How to Refinance an ARM into Another ARM
When the time is right to pull the trigger on a refi into a new ARM, prepare to complete these steps:
- Evaluate your financial objectives and determine your timeline for repaying a new loan.
- Check your credit reports and credit score, and work to improve your score to secure a better loan deal.
- Collect all required documents, such as proof of income, tax returns, and credit reports.
- Research and compare multiple lenders, requesting rate quotes and loan options from each.
- Analyze each loan offer thoroughly, considering interest rates, terms, and closing costs to select the best option.
- Decide on the most suitable loan and term, then formally apply and lock in your interest rate.
- Have your home professionally appraised (if the lender requires this) to establish its value.
- Wait for the lender’s underwriting decision.
- At closing, carefully review the loan terms and details before signing the necessary documents and paying closing costs.
When Can You Refinance an ARM and What’s Required?
Keep in mind that most lenders require your existing ARM to be seasoned before refinancing. In many cases, you have to wait at least six months after closing on your original loan, although some lenders may permit a refinance sooner, while others could require waiting up to 12 months. Inquire with your new desired lender about their rules.
“This waiting period allows the lender to assess your payment history and ensure it’s consistent and timely. Making payments as agreed upon for at least six months establishes that good pattern,” Lokenauth points out.
Also, check to see if any prepayment penalties exist in your current mortgage loan agreement, as these could affect the cost-effectiveness of refinancing early.
To qualify for a refinance of your ARM, expect to meet minimum lender requirements. Aim for these benchmarks:
- Credit score: 620 or higher (700 or higher for the best rates)

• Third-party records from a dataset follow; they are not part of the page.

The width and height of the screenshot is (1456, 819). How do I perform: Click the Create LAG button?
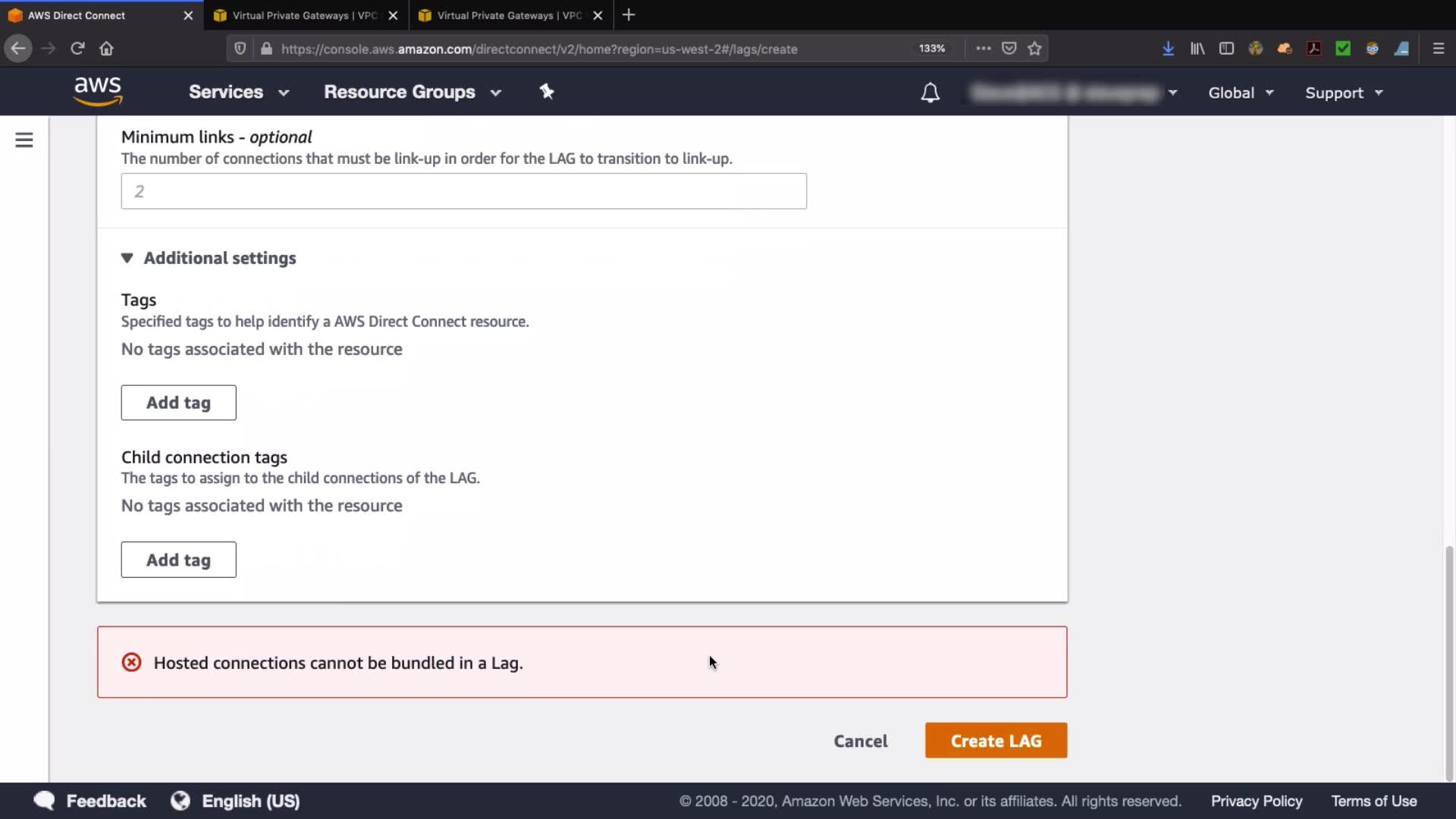pos(996,741)
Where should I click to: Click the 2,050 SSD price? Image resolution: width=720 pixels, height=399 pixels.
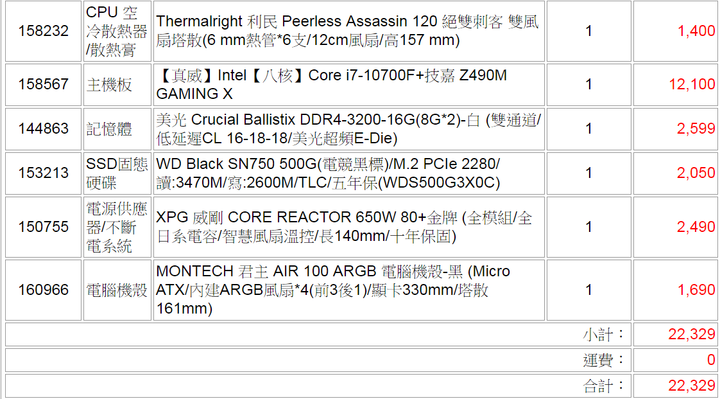[x=696, y=173]
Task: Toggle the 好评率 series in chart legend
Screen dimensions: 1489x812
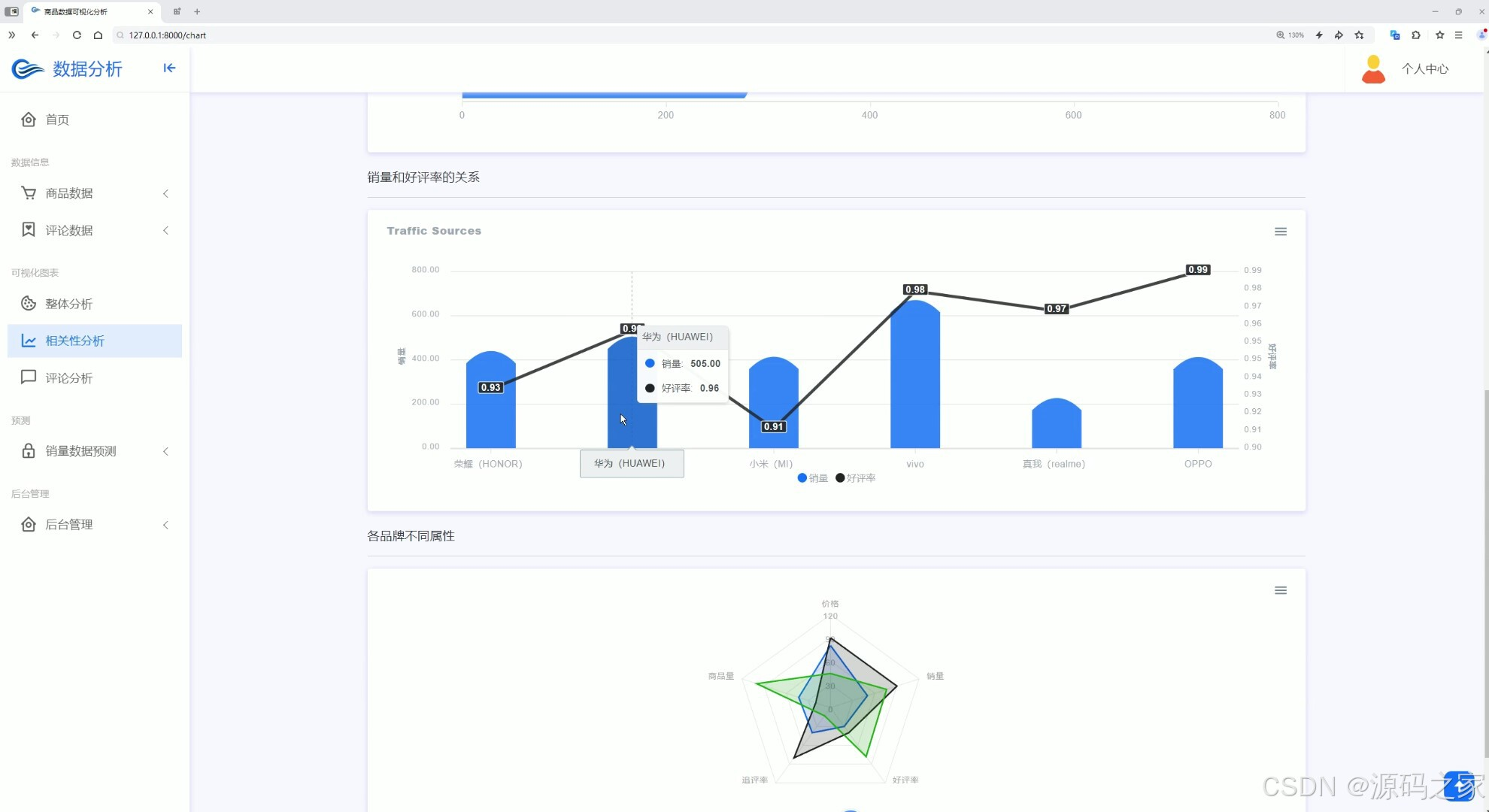Action: click(x=856, y=478)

- Debt-to-income (DTI) ratio: 43% or lower
- Loan-to-value (LTV) ratio: 80% or lower
- Loan seasoning: Usually 6 months minimum
- Employment history: Stable employment and/or consistent income sources
- Cash reserves: Your lender may require that you have enough saved to cover a few months of mortgage payments.
Refinance Costs to Consider
Make no mistake: you’ll have to pay your share of closing costs whether you refinance into a new ARM or a new fixed-rate mortgage loan.

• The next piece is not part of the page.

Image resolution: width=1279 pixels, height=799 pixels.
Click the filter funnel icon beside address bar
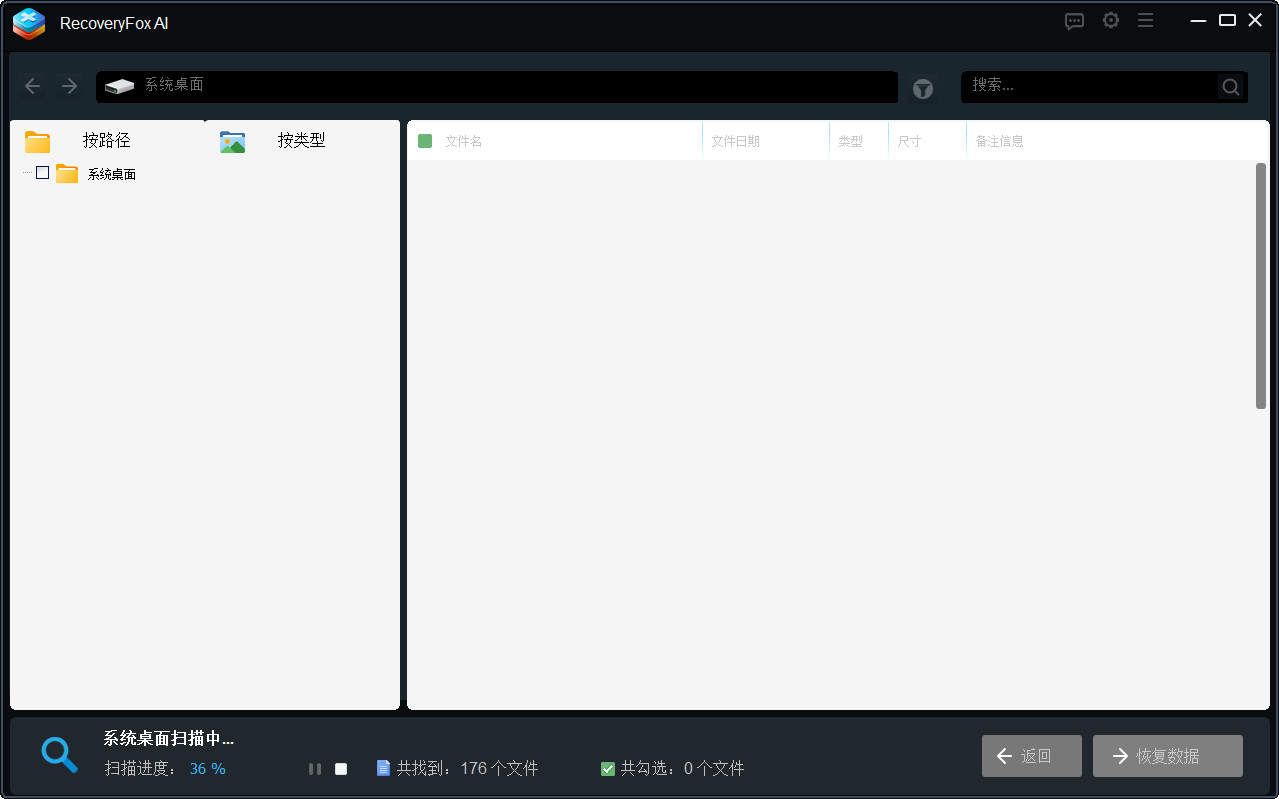tap(922, 89)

“Closing costs usually range from 2% to 5% of the loan amount. These costs may include application and origination fees, appraisal fees, title insurance expenses, attorney fees, recording fees, and taxes,” says Holman. “For a $300,000 loan, for example, you can expect to pay $6,000 to $15,000 in closing costs. The good news is that many lenders offer no-closing-cost options by rolling the closing costs into your loan via a slightly higher rate.”

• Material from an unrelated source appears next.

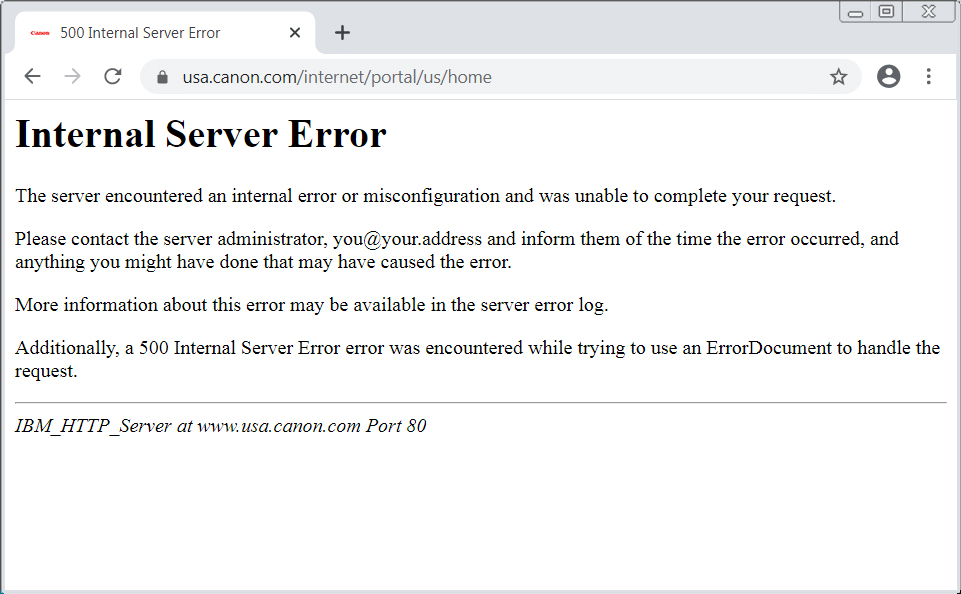This screenshot has height=594, width=961.
Task: Minimize the browser window
Action: (855, 11)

Also, assuming you can lower your monthly payments by refinancing, bear in mind that you’ll likely recoup the closing expenses you pay after you break even. Breaking even on refinance closing costs refers to when the savings from a new loan—usually through a lower interest rate or reduced monthly payments—match the upfront expenses paid to finalize the loan. Beyond this point, the financial benefits of the loan exceed its initial costs. Case in point, if you refinance your ARM and incur $6,000 in closing costs to obtain a lower interest rate that saves you $200 per month, your break-even point would be 30 months.
The Bottom Line
Fortunately, you’re not tethered to your current ARM: you can choose to refinance when the time is right, and, ideally, you can save money by shifting to either a fresh ARM or a new fixed-rate mortgage loan with a lower rate and better terms.
But you’ll need to do your homework and forecast future needs carefully to determine which option best suits your situation. Before committing to a new financing offer, think hard about how long you plan to remain in your home, your future job and earning prospects, and where you believe the rate climate is heading.